Menopause Meets Modern Movement
Menopause is a natural transition, not a disease. But in today’s sedentary world, it collides with a body that was designed to move. For most of human history, women spent their days walking, squatting, carrying, and tending. That constant activity helped regulate blood sugar, supported strong bones, and maintained muscle.
When estrogen and progesterone begin to decline in perimenopause and menopause, the body becomes more vulnerable to changes in metabolism, bone, and muscle. Without daily movement woven into our routines, these natural shifts can accelerate:
- Insulin resistance and abdominal weight gain which make it harder to maintain energy and stable moods.
- Loss of bone density and muscle mass increases the risk of osteoporosis and frailty later in life.
- Higher cardiovascular risk emerges, especially when long hours of sitting combined with ultra processed foods dominate the day.

Stored items
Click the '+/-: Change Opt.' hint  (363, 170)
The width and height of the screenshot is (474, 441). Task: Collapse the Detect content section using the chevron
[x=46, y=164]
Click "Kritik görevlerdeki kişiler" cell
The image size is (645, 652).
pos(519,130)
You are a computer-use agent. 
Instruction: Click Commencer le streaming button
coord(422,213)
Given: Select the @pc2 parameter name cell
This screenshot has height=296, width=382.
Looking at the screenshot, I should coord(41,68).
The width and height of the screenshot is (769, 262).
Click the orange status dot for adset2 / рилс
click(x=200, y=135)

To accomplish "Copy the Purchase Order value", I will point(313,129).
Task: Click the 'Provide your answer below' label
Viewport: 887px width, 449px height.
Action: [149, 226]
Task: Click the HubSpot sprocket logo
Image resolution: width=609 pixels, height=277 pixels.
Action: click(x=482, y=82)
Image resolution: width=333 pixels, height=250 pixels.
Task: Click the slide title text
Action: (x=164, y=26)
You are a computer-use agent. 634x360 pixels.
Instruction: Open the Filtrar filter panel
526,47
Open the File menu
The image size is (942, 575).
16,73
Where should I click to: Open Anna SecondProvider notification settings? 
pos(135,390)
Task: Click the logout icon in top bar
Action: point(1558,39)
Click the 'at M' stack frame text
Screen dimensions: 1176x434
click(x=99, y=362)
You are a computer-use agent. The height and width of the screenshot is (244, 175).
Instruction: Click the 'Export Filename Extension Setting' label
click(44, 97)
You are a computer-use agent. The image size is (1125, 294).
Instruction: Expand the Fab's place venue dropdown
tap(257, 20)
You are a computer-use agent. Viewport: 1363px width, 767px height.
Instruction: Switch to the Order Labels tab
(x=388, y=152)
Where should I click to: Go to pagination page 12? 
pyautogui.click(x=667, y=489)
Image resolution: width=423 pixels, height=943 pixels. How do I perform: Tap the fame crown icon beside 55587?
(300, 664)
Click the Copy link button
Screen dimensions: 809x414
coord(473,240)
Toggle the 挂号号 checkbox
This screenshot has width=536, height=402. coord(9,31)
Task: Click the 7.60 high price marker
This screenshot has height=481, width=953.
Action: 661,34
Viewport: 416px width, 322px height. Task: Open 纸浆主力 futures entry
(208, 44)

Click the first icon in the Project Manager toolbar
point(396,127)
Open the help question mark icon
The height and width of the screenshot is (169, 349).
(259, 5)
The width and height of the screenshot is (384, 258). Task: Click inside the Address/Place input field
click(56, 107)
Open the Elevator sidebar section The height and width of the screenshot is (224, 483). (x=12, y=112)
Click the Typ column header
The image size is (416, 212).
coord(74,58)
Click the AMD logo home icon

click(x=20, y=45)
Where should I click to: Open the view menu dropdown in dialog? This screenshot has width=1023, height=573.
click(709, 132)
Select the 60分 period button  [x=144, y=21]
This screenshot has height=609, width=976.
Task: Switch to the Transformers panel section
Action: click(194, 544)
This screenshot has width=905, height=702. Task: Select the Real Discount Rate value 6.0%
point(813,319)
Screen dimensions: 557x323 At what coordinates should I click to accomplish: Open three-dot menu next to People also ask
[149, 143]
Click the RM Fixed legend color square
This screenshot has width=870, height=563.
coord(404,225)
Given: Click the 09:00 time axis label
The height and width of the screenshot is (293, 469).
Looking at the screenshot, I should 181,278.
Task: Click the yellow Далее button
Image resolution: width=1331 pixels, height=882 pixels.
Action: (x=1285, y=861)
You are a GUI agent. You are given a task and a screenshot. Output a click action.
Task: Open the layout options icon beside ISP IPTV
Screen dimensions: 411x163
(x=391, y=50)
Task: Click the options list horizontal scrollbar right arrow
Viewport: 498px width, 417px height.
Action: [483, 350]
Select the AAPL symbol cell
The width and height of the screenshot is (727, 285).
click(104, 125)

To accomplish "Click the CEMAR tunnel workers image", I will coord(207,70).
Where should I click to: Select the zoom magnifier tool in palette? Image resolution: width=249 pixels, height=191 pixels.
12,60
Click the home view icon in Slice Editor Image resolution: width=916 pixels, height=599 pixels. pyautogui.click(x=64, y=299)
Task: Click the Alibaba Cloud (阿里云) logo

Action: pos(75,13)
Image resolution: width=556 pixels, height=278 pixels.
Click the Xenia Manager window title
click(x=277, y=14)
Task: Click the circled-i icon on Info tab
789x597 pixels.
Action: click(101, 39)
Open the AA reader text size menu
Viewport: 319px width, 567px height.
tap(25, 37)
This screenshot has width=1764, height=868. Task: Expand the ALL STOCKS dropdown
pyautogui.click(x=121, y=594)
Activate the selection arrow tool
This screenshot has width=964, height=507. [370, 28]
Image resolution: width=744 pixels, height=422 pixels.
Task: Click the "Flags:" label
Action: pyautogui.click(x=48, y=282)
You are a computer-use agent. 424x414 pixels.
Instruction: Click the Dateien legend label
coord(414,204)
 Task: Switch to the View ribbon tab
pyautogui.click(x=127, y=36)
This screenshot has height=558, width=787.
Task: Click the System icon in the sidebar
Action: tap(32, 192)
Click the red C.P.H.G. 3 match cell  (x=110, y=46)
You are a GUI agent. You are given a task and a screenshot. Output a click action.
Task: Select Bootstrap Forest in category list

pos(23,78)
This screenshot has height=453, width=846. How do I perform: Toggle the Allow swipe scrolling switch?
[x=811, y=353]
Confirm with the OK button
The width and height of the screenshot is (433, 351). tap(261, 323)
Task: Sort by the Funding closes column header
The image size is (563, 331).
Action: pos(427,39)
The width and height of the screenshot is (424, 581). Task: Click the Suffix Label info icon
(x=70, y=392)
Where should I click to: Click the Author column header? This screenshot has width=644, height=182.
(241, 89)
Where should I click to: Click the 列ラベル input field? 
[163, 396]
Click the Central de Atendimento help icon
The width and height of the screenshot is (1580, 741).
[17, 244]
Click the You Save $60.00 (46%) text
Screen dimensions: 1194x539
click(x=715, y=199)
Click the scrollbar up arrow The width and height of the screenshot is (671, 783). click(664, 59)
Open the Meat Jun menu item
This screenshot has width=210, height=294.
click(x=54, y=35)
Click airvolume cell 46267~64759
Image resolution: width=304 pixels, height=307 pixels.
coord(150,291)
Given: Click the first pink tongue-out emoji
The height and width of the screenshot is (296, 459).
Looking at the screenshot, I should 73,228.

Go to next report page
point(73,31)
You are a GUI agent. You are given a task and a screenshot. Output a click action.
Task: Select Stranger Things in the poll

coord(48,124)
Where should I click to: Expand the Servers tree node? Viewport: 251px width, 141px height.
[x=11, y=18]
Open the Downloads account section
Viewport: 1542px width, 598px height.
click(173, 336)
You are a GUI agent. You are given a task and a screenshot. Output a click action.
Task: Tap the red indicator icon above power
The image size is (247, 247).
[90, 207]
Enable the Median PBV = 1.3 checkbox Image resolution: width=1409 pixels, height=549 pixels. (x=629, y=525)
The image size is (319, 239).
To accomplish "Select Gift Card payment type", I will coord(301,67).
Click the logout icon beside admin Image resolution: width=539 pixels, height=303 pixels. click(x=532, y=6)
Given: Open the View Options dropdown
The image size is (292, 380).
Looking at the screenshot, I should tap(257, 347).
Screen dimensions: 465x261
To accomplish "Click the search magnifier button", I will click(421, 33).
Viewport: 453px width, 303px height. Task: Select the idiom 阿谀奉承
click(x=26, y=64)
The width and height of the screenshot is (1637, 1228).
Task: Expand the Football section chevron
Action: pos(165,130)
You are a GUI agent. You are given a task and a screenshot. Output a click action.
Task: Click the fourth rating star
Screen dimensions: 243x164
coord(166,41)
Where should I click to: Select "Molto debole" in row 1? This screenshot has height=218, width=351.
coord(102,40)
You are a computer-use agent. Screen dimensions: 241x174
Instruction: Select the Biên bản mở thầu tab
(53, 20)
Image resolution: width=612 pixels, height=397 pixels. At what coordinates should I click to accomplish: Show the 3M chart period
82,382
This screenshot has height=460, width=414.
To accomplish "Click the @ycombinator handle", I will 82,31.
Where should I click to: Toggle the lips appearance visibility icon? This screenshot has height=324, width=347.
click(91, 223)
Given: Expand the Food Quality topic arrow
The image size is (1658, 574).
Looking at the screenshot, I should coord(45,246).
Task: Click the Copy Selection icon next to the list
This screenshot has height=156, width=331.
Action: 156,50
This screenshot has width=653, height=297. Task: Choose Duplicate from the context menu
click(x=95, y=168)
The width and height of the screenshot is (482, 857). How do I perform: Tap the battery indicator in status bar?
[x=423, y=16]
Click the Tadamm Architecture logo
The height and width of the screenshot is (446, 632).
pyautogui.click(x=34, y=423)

### What needs to be done:
Continue the text about menopause and modern movement from the point where it ends.

### Task response:
In other words, it’s not just that hormones are changing, it’s that they are changing in the context of modern living. Our physiology evolved for constant, varied movement, not for 10 hours in a chair and one burst of gym time. This mismatch amplifies midlife symptoms and health risks, but it also gives us a clear opportunity: by moving more throughout the day, we can buffer the impact of hormonal change.
Rediscovering Natural Patterns of Movement
You don’t need to give up modern conveniences. But you can borrow from ancestral patterns to create your future:
- Move Often: Stand up, walk, or stretch every 30–60 minutes. Even 2–5 minutes lowers blood sugar and blood pressure.
- Carry and Squat: Groceries, laundry, gardening, house cleaning—functional movements that echo ancestral lifting and bending.
- Step Outdoors: Natural light, uneven terrain, and fresh air restore circadian rhythms and add subtle training.
- Add Occasional Bursts: Resistance training, sprints, or high intensity intervals build bone and muscle strength (only if uninjured and physically able).
- Make It Social: Walk with a friend, dance, or join a group. Movement has almost always been communal. But make sure the community lifts you up and doesn’t cause undue stress. Movement can be social and uplifting or peaceful and solitary, depending on what fills you up.
- Link Food and Activity: A short walk after meals improves glucose control and mirrors the natural tie between food and movement.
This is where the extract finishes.